Now they don’t seem so proud, these regulators who aren’t regulating anything any more, and who are ready to kick themselves. Thus the European Commissioner for the Domestic Market, Charlie McCreevy, who said: “No regulation in the world could have foreseen what happened in France last week.”

And Jean-François Copé, the president of the UMP group in the French National Assembly, standing there helplessly and saying: “What happened at the Société générale, in the end, it’s a mad story of money driving people mad.” Tomorrow they’ll be blaming bad luck. Everybody is mad here, the mad hatter told Alice in Wonderland. The trader Jérôme Kerviel is mad in moneyland. The CEO of the Société générale, Daniel Bouton, who had no idea of what was going on, is mad. But in that case, just how many raving madmen are there in the world’s banks and sitting around the gaming tables of world finance, where sums that are dozens of times greater than the world’s gross domestic product are traded every day?
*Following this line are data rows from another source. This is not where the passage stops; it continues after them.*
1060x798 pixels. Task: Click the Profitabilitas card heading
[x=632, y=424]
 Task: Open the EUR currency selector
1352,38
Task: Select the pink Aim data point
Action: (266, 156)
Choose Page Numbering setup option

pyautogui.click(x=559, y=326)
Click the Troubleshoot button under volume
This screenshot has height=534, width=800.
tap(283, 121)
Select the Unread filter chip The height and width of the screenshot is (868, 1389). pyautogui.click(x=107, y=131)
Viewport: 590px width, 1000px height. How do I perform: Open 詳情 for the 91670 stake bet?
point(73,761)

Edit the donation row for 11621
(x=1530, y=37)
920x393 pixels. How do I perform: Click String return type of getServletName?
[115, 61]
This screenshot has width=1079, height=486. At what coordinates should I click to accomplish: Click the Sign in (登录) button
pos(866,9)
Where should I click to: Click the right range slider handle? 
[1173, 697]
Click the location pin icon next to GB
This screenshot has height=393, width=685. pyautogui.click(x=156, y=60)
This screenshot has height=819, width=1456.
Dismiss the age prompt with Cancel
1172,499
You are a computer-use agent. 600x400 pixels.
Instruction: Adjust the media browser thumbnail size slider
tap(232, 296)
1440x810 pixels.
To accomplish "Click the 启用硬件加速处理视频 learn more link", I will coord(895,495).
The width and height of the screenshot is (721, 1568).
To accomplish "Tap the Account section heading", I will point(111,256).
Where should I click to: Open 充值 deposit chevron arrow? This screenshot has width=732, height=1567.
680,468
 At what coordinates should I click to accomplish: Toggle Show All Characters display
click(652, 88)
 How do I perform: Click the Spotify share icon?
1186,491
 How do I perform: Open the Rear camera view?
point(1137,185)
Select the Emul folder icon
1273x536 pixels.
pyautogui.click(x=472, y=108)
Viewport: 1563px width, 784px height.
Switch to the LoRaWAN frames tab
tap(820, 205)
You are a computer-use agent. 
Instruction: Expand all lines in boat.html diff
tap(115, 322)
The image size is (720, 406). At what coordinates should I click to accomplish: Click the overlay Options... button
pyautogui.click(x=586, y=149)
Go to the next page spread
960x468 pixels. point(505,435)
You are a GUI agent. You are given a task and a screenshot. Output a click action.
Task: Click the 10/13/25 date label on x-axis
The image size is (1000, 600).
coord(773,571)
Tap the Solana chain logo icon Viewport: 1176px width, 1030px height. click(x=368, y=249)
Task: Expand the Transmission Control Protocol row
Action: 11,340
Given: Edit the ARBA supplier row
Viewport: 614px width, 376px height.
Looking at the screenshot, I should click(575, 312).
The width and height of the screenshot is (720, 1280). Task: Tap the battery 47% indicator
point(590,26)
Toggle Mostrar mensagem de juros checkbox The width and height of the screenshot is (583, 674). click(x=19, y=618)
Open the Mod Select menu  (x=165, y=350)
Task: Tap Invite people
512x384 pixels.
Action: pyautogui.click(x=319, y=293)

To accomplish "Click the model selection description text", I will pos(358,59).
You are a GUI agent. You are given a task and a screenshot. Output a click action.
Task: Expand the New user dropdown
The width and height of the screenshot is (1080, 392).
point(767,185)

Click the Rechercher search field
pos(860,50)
How many madmen among the thousands of money-crazed traders who, nonetheless, are no more than cogs in the great cog-wheel of fortune, of dividends, of super profits, of products that are so sophisticated that they wind up escaping from the Dr. Frankensteins that created them?

All quite mad? But it’s the machine that is mad. The bank accuses the trader, but that scapegoat is too much of a lightweight for the sacrifice. Now the French president is accusing the CEO of the bank. Now he’s a weightier offering for the gods, who are hungry and who must be placated if the bank is to be saved. But if it is necessary to accuse the bank, then they’ll accuse the bank, because it’s their mission to save the system at any price. Capitalism has got to be saved. It’s true that the market may finally regulate this gigantic, obscene mess, until the next crisis, and at what price? How many jobs at the Société générale will go down the tubes if the bank is bought out? Just as the market will certainly be able to wipe the slate clean of the subprime crisis, in a month, in a year. The ones who’ll pay the price will be the poor. Already, 1.3 million Americans have lost their homes. In the coming months, that figure could shoot up to three or four million.

But when are we, men of good will, finally going to look the machine in the face and say to ourselves that capitalism is not the final stage of history and that dividends and easy money are not the ultimate goal of human existence. King Midas acquired the power to change everything that he touched into gold. Even his food. He almost starved to death. Making finance the be-all and end-all is suicidal. And that is what the smack in the face delivered by Adam Smith’s invisible guiding hand is also trying to teach us today.